Anatole France, a famous French poet and novelist of the 19th century, made this appreciative reference to the Buddha: "It seemed that the kindly aesthetic, eternally young, seated cross-legged on the lotus of purity with his right hand raised in admonition, answered in these two words: If you wish to escape from suffering, from fear, practise wisdom and compassion."

This beauty of Buddhism is even more stressed by Hermann Keyserling, a German philosopher, who says: "I know nothing more grand in the world than the figure of Buddha. This grandest creation of art, the figure of the Buddha, surely could not have been produced by a pessimistic religion."

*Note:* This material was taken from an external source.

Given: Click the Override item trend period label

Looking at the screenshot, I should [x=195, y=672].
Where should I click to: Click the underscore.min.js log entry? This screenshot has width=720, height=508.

Now, the last and longest quotations here will be those of Nehru, the late Prime Minister of India. As a leader of Hindu India, his impression of Buddhism is particularly interesting. In his well-known book, The Discovery of India, he says:

"The Buddha story attracted me even in early boyhood, and I was drawn to the young Siddhartha who, after many inner struggles and pain and torment, was to develop into the Buddha. Edwin Arnold's 'Light of Asia' became one of my favourite books. In later years when I travelled about a great deal in my province, I liked to visit the many places connected with the Buddha legend, sometimes making a detour for the purpose."

"Was Buddhism passive and pessimistic? Its interpreters may say so ... But when I think of the Buddha no such feeling arises in me ..."

"Seated on the lotus flower, calm and impassive, above passion and desire, beyond the storm and strife of this world, so far away he seems, out of reach, unattainable. Yet again we look and behind those still, unmoving features there is a passion and an emotion, strange and more powerful than the passions and emotions we have known. His eyes are closed, but some power of the spirit looks out of them and a vital energy fills the frame. The ages roll by and Buddha seems not so far away after all; his voice whispers in our ears and tells us not to run away from the struggle, but, calm-eyed, to face it, and to see in life ever greater opportunities for growth and advancement."

"His message was one of universal benevolence, of love for all. It was an ideal of righteousness and self-discipline. Buddha relies on reason and logic and experience and asks people to seek the truth in their own minds. It is remarkable how near this philosophy of the Buddha brings us to some of the concepts of modern physics and modern philosophic thought. Buddha's method was one of psychological analysis and, again, it is surprising to find how deep was his insight into this latest of modern science."

Elsewhere he says:

"It is essentially through the message of the Buddha that the individual, national and international problems of today can be looked at from the right perspective."